Les hommes s'étaient presque détendus
en attendant que l'on sorte le blessé. Seule la présence des
oiseaux les gênait. On avait retrouvé Jorohery, le retour
s'annonçait meilleur que prévu. Ils auraient sûrement droit à des
gratifications pour cette action. Ils virent leur prince apparaître.
Il donna ses ordres pour que dès que
la civière serait sortie, on rejoigne le plus vite possible le reste
de la phalange et les serviteurs. Mitsiqui saurait quoi faire.
Bientôt on vit des ombres s'agiter
dans l'entrée de la caverne, puis la civière apparut. Méaqui
regardait Jorohery. Quand la lumière lui toucha le visage, il ferma
les yeux.
Ce fut l'apocalypse, dans un
gigantesque bruit d'ailes et de cris, tous les charcs décollèrent.
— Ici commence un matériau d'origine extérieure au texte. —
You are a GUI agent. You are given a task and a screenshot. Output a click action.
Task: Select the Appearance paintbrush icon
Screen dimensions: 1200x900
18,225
Tous les hommes s'étaient accroupis
sous la surprise. Ils se relevèrent doucement, les uns après les
autres, regardant en l'air. On entendait encore au loin quelques
cris. Petit à petit le silence se fit dans la clairière.
C'est Méaqui qui reprit le premier ses
esprits.
- Ne traînez pas, il faut être au
bivouac le plus vite possible.
Si l'aller avait été prudent, le
retour se fit au pas de course. Un groupe partait devant. Il
s'arrêtait. Quand arrivaient ceux qui tiraient la civière, ils
prenaient le relais. Ceux-ci se reposaient un peu, puis ils
repartaient, doublaient la civière et attendaient plus loin.
Qualimpo et Mitsiqui avaient fait
préparer le bivouac pour accueillir le blessé. Le messager n'avait
rien dit et ils ne savaient pas qui arrivait. Dès que les guetteurs
virent le brancard, ils vinrent les prévenir. C'est en toute hâte qu'ils se portèrent au devant des arrivants. Méaqui donnait le
rythme. Une nouvelle fois Qualimpo admira son style qui lui
permettait d'aller aussi vite avec une telle économie de mouvements.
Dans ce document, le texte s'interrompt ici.